第7話 母との約束

「ゼロ、貴様! いい加減にしろ!」

 来た来た、とゼロは胸の内でほくそ笑んだ。

 もちろん、その表情は無表情のままだ。

「これで、もう三十人目だぞ!」

 天使は怒り叫び、ビリビリに破かれた紙片をバンッと乱暴にテーブルに叩きつけた。

 おそらくあの少年と天使が交わした、四大精霊銃譲渡契約書に違いない。

 ゼロは脳裏にこの日の昼下がりに銃の使い方などを指南した、幽体状態の少年を思い浮かべた。

 あの少年は少し気が弱そうだったから、肉体に戻った後ちゃんと契約書を破く事ができたか心配していたが、大丈夫だったようだ。

 あぁ、良かった……

 ゼロは内心で、ほっと安堵のため息を吐いた。

「ちゃんと契約が成立している案件は、その倍以上ではないですか。その証拠に、あなたはきちんと昇進している」

 ちらりとゼロは天使の腕章を見やり、言った。

 ゼロとの契約当時、そこには黄金色のラインが二本あった。今は、五本だ。

 天使の昇進システムを、ゼロは知っていた。

 腕章の黄金色のラインが一本増えるたびに、高笑いした天使がそれを自慢してきたからだ。

 しかし、それに祝いの言葉や賛辞の言葉を送るでもなく、ゼロは無言で天使に冷たい視線を送っていた。
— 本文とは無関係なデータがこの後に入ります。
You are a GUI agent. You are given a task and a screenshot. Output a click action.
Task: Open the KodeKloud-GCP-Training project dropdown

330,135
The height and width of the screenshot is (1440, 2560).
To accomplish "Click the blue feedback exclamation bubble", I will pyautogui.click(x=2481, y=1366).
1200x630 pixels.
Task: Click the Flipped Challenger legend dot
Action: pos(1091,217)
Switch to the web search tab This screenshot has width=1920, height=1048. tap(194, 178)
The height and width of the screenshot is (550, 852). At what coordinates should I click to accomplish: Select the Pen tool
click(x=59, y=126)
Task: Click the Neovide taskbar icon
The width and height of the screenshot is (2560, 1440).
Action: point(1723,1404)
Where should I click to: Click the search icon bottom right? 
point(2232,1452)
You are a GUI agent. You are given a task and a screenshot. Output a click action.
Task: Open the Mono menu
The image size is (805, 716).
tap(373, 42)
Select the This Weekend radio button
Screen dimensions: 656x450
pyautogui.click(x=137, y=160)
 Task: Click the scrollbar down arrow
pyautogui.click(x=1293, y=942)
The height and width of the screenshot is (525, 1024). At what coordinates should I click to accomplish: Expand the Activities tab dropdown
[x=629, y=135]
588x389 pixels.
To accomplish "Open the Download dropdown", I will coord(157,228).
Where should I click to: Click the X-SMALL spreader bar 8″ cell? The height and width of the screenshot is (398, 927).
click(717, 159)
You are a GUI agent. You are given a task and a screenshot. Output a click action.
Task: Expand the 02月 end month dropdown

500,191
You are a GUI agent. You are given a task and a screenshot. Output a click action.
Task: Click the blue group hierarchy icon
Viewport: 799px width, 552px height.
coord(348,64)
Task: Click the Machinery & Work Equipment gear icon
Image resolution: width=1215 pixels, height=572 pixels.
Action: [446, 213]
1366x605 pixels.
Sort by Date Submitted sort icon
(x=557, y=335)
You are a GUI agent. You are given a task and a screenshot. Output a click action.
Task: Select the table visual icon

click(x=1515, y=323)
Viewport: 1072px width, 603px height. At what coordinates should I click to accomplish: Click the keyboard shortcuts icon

 くだらない。人を堕落させておいて、昇進だなんだと浮かれ騒ぐとは。

 もっとも、そうなった原因を作っているのは、ゼロを含む指南役であり、その点については少し苛立ちを感じていた。

 そんなゼロの言葉にも、少しも怒りがおさまらない天使が叫ぶ。

「お前が、使用者に余計なことを吹き込まなければ、もっと昇進できてるんだぞ!」

「知りませんよ、そんなことは」

 予想通りの言葉を並べたてる天使に、ゼロは冷たい笑みを向けた。

「あなたとの契約書には、使用者にこれを言ってはいけない、などの文言はありませんでしたよね」

 ぐ、と天使はほぞを噛む。

「私は、ちゃんと約束通りの仕事をしています。仮契約中の使用者に、銃の仕組みや成り立ち、使い方、使いこなすコツなどを、きちんと伝えていますよ」

 そうなのだ。ゼロは、指南役としての仕事をきちんとこなしている。

 天使はそのやり取りを、盗み見ているから知っているのだ。

 しかし、ゼロと指南役の契約を交わしてから四年が経ち、その結果を見てみると、全体の三分の二程度しか、本契約に繋がっていない。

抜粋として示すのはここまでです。